L’interview s’est ouvert sur la question très actuelle de l’augmentation du prix des carburants en France. Face à cette hausse, le gouvernement avait réagi en annonçant la mise en place d’un chèque énergie pour les individus percevant moins de 900 euros par mois, ainsi qu’un bonus de 100 euros pour les foyers les plus précaires. Pour Sandrine Rousseau ce n’est pas suffisant. Ayant un discours différent des autres figures politiques, elle affirme que « le prix du carburant continuera à augmenter, qu’on le veuille ou non » ce qui soulève la nécessité d’un « accompagnement des populations les plus vulnérables à moyen et long-terme ». La question de l’indépendance nationale concernant les énergies a aussi été soulevée par la militante écologique, soulignant l’importance «d’une véritable politique d’indépendance des énergies fossiles pour que les foyers les plus vulnérables n’aient pas à subir ces hausses » et pour « ne pas donner trop de pouvoir à Poutine » ironise-t-elle à la fin. Pour Sandrine Rousseau, la question de l’indépendance française et européenne concernant les énergies fossiles est intimement liée à l’écologie. La forte dépendance européenne vis-à-vis du gaz russe est d’autant plus soulignée par le projet du Nord Stream 2, qui devrait relier la Russie à l’Allemagne mais qui subit les soubresauts d’une situation géopolitique tendue. 

« Faire en sorte que les français et les françaises, que les européens soient indépendants énergétiquement signifie qu’il ne nous faut plus nous chauffer ni au gaz ni au charbon ni au pétrole, qu’il ne nous faut plus utiliser de voitures thermiques et qu’il faut transformer nos processus de production »

Pendant la primaire, on vous a souvent opposé à Yannick Jadot qui incarnerait une écologie “d’accompagnement, de rassemblement” tandis que vous assumez une écologie “radicale et sociale”. Vous n’aviez d’ailleurs pas le même point de vue que lui concernant la hausse du prix du carburant. Comment expliquer que face à l’urgence climatique, les français ne soient toujours pas prêts à élire un candidat se déclarant “radical” en matière d’écologie ? 
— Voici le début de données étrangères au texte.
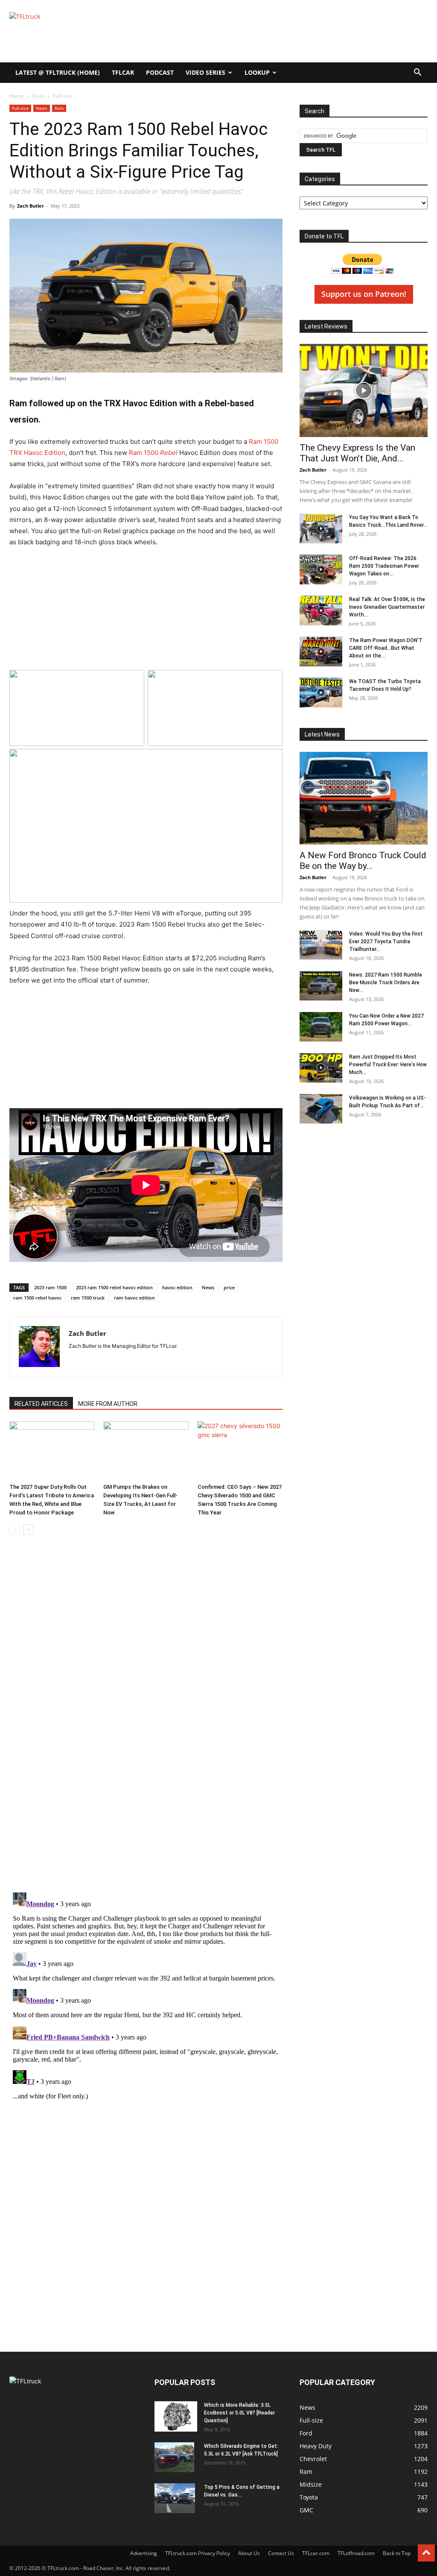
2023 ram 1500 (50, 1287)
« J’ai l’impression qu’il y a quand même eu un enthousiasme que pour la première fois on puisse porter la radicalité. Ce mot de radicalité (…) renvoie à quelque chose de nouveau dans le paysage politique et je crois qu’il faut aussi interpréter le fait que j’arrive deuxième avec 49% à la fin comme un désir de radicalité ». Affirmant que la société française est « prête à entendre une transformation profonde de la société pour faire face aux défis environnementaux », Sandrine Rousseau souligne aussi le nombre inédit d’inscrit à la primaire, ce qui a permis des débats de fonds sur la façon dont doit se dérouler la transformation écologique. 
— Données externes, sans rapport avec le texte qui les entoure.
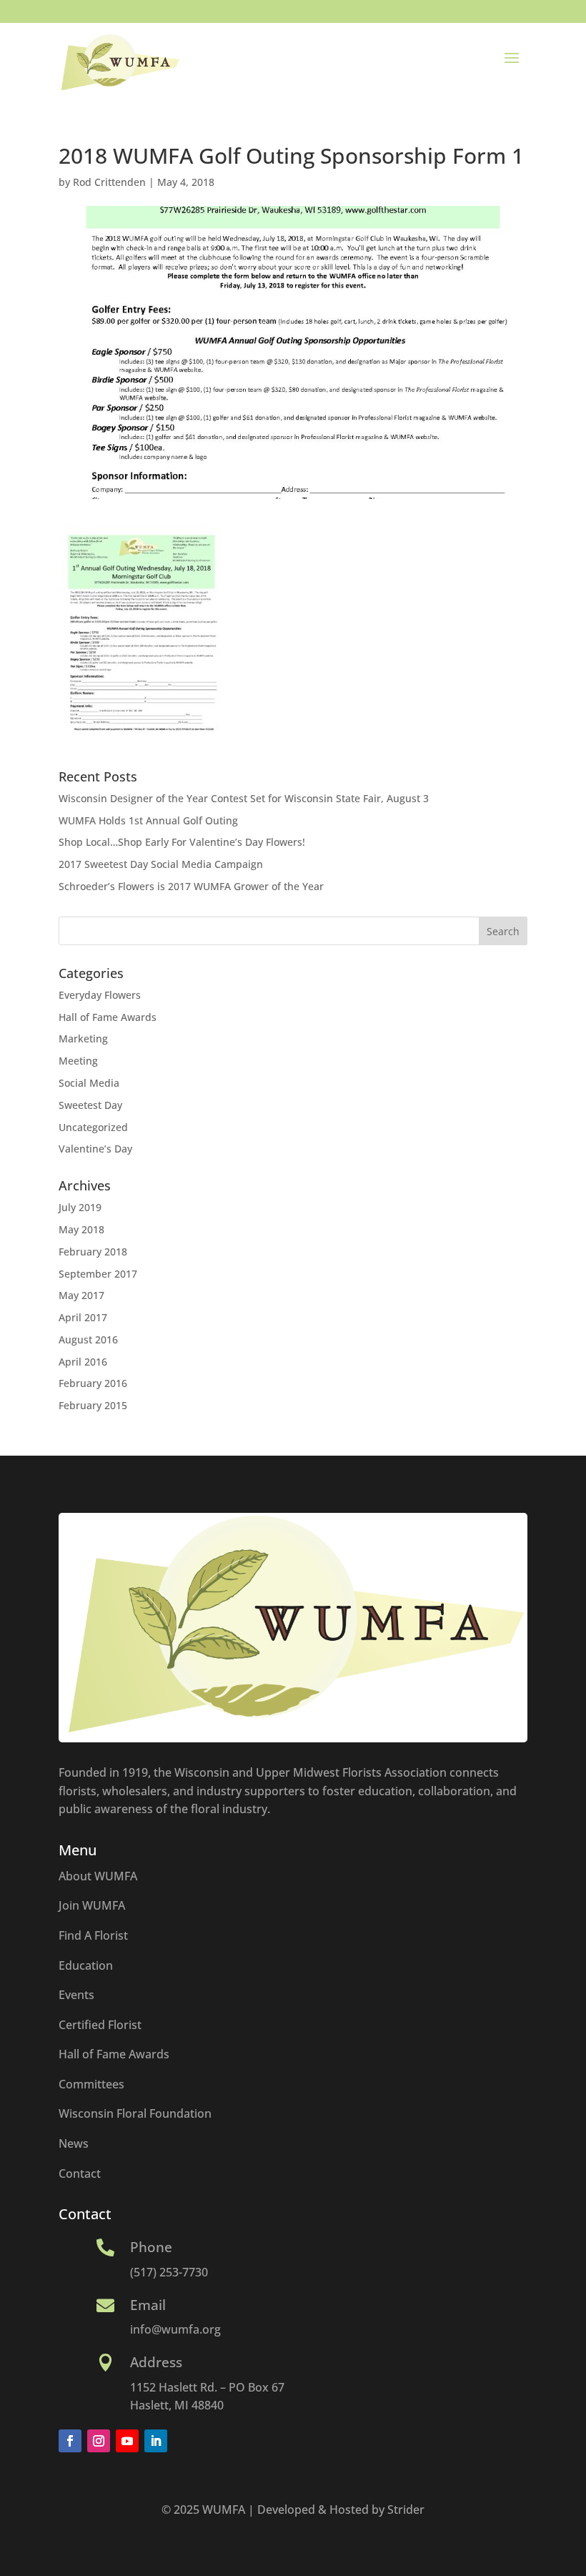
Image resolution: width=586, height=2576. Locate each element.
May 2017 (81, 1295)
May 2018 (81, 1229)
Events (76, 1995)
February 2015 (93, 1405)
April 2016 (83, 1361)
Si la population française est prête à plus de radicalité, le gouvernement l’est beaucoup moins puisque le projet de révision prévoyant l’inscription de la protection de l’environnement dans la Constitution a été abandonné. Effectivement, en juin 2020, la Convention citoyenne pour le climat avait proposé de modifier l’article 1 de la Constitution en y ajoutant « la République garantit la préservation de la biodiversité, de l’environnement et lutte contre le dérèglement climatique ». Or, les chambres parlementaires n’ont pas trouvé d’accord sur la question du terme « garantir », jugé trop contraignant par les sénateurs, et le projet a été abandonné. 
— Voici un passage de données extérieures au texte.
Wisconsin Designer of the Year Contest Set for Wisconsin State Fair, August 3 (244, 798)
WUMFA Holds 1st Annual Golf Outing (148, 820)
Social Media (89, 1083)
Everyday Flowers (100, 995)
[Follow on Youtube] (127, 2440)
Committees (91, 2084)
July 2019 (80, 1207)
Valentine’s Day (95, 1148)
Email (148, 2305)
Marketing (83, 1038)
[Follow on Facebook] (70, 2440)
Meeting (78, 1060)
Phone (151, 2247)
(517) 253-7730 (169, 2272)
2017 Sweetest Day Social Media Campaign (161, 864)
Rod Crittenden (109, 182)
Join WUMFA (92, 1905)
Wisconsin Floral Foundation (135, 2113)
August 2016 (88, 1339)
Dans votre programme, vous proposez l’institution de droits pour la nature. Selon vous, est-ce que la modification de l’article 1 aurait été efficace dans un but de préservation de l’environnement ?  Aurait-il eu des effets contraignants ? 

« Il y a plusieurs niveaux de réponse. Le premier est que ce qu’a fait la Convention citoyenne pourrait presque être un programme commun à gauche. Mais je trouve qu’elle ne va pas assez loin parce qu’elle ne parle pas du prix du carbone et du nucléaire qui sont des sujets importants. Mais je suis prête à me dire que ce travail là, fait par des citoyens indépendamment des partis, est tout à fait un socle de mesure écologiste acceptable à gauche. Ça pourrait être notre plateforme commune (…) et même chez nous, chez les écologistes, on a un peu enterré cette affaire alors que les propositions qu’il y avait à l’intérieure étaient très intéressantes »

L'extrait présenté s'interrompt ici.